Before entering the Denver International Airport, passengers are greeted with a sign that warns, “It is unlawful to possess, consume, use, display, transfer, distribute, sell, transport or grow marijuana in this airport. Violators may be fined up to $999.”
However, despite fears that toking tourists would use the airport to smuggle marijuana across state lines, authorities say they have not been forced to confiscate weed or even issue a citation for this offense because it is simply not happening.
In fact, airport representative Heath Montgomery told The Denver Post last week that since the airport banned marijuana in January, only ten people have been busted trying to sneak their stoner souvenirs past security checkpoints.
"To have contact with 10 people out of millions passing through, it tells me most people are abiding by the rules and this is not a major issue," said Montgomery, who adds that in all ten of the incidents, the passengers complied with police and ditched the weed before boarding their flight.

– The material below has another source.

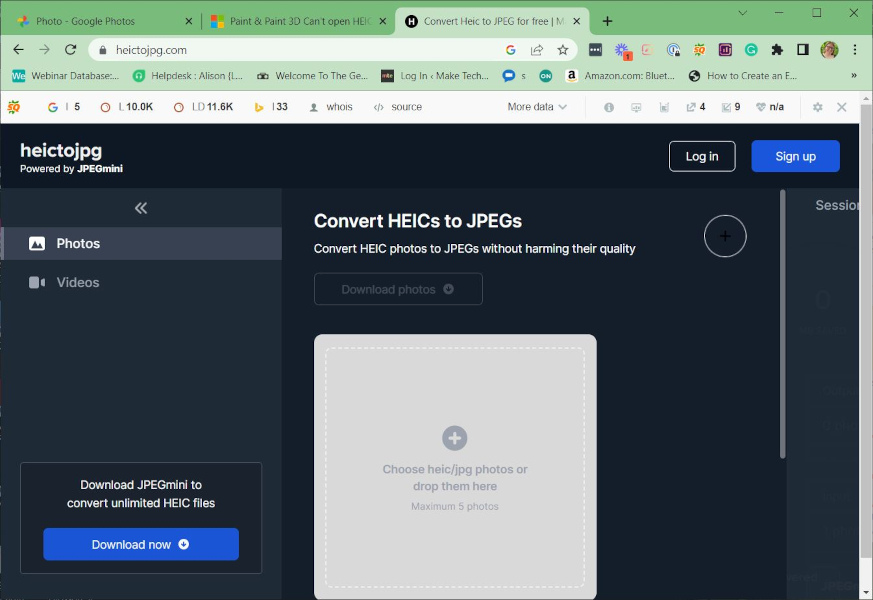Open the More data dropdown in SEOquake
873x600 pixels.
point(528,106)
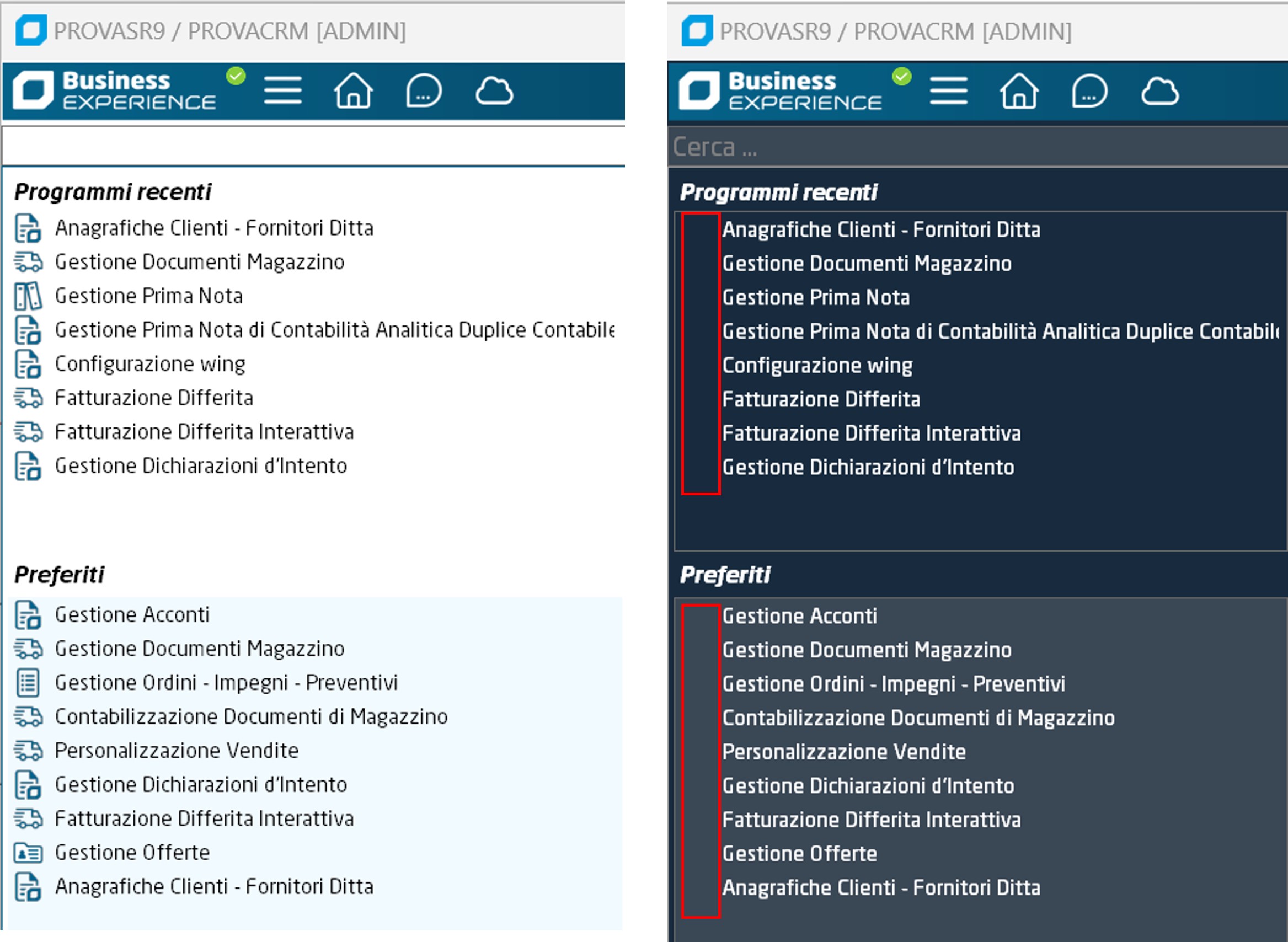Open 'Gestione Acconti' in the dark-themed favorites

tap(799, 617)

Airport officials decided last December that rather than risk a violation of federal aviation laws, it was in their best interest to ban the possession of marijuana, altogether. "Rather than weave through a web of difficult issues, we decided to make it illegal on airport property," said Julie Smith, a representative for the airport.
Although Transportation Security Administration employees are required by law to contact the authorities if they catch someone with marijuana, Denver police department spokesman Sonny Jackson says most people are simply being asked to dispose of the marijuana or take it back to their vehicle before being released. "They're not trying to smoke it in the airport," he said.
Since possession of small quantities of marijuana is not a criminal offense, the maximum fine an officer could issue a first time pot possession offender would be $150, said Jackson.
And while amnesty boxes have been installed in other Colorado airports to give people the opportunity to dispose of weed before reaching security, Montgomery says that at DIA, which has already seen nearly 25 million passengers so far this year, there does not appear to be any need.